### HOW TO COMPLETE THIS TASK
Work through the listing below and give again exactly the lines from the one with "Viewport: 707px width, 576px height." to the one with "How do I perform: Click", both ends included. All other lines and all pictures stay out.

### RECORD EXTRACTS
◇ ◇ ◇ ◇

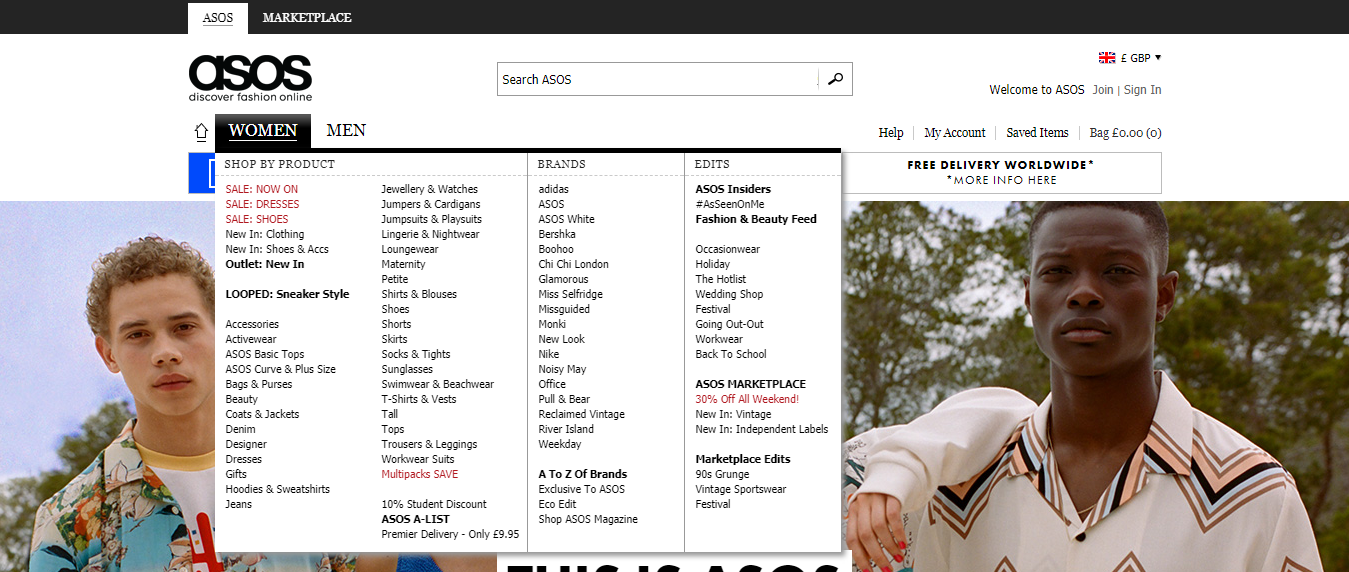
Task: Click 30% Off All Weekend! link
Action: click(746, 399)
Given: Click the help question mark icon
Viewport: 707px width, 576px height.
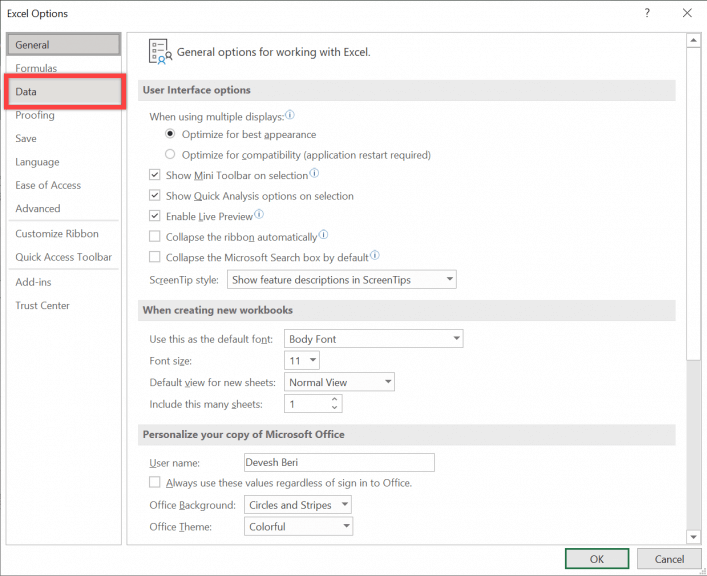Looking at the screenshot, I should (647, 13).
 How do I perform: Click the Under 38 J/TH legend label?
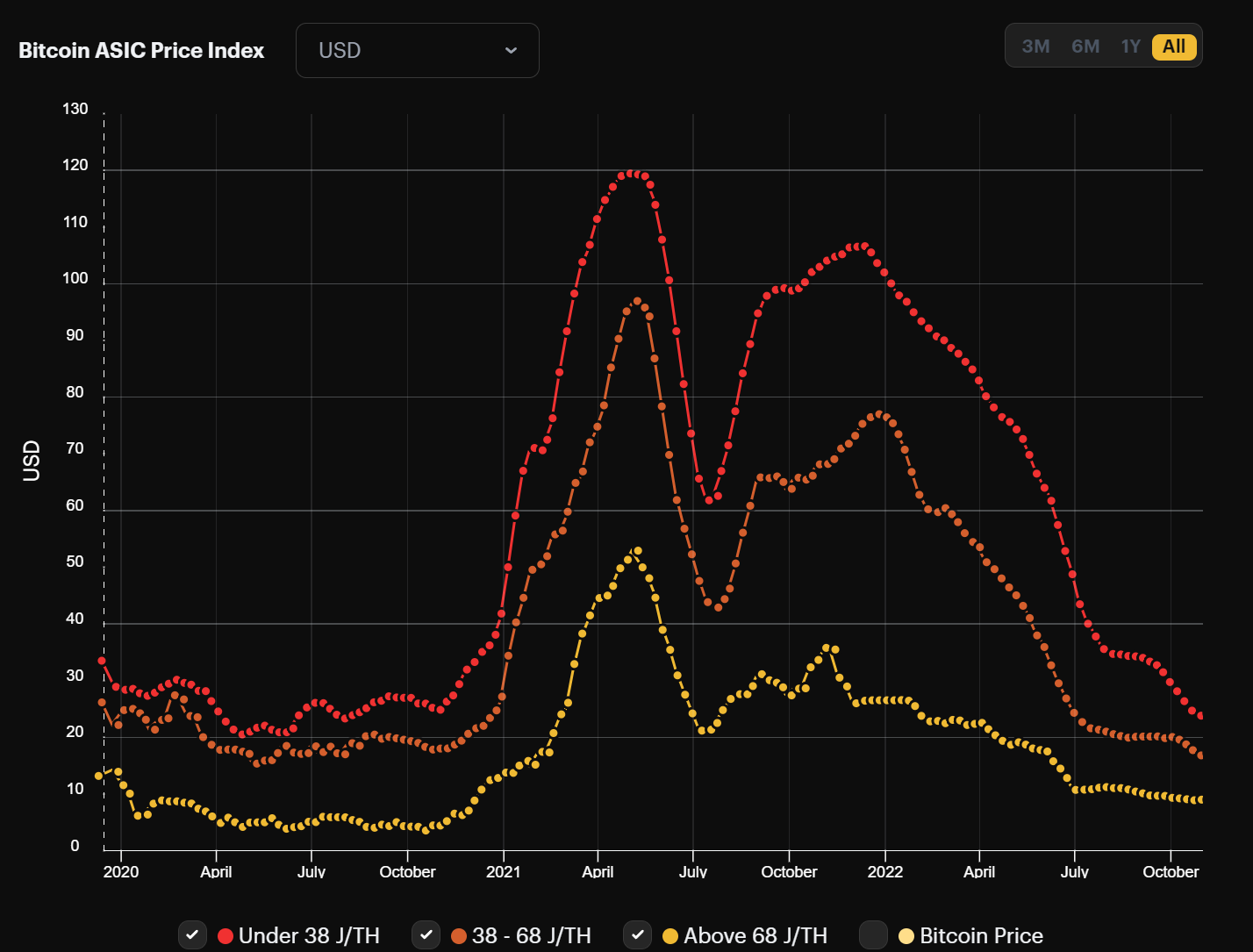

◇ ◇ ◇ ◇

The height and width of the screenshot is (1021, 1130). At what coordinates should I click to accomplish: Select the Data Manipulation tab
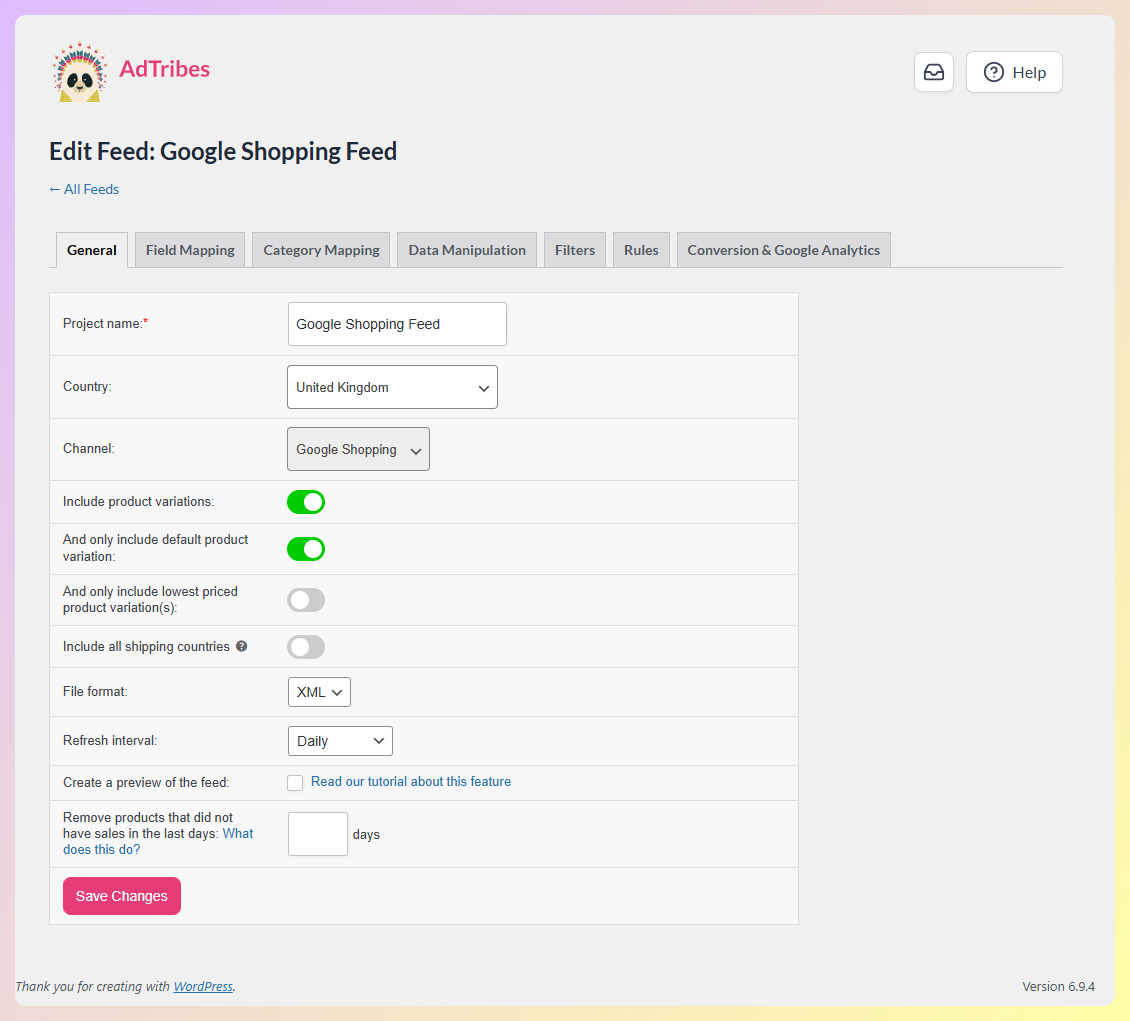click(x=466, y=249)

◇ ◇ ◇ ◇

### RESPONSE BELOW
Viewport: 707px width, 576px height.
Looking at the screenshot, I should (647, 13).
 How do I perform: Click the Under 38 J/TH legend label?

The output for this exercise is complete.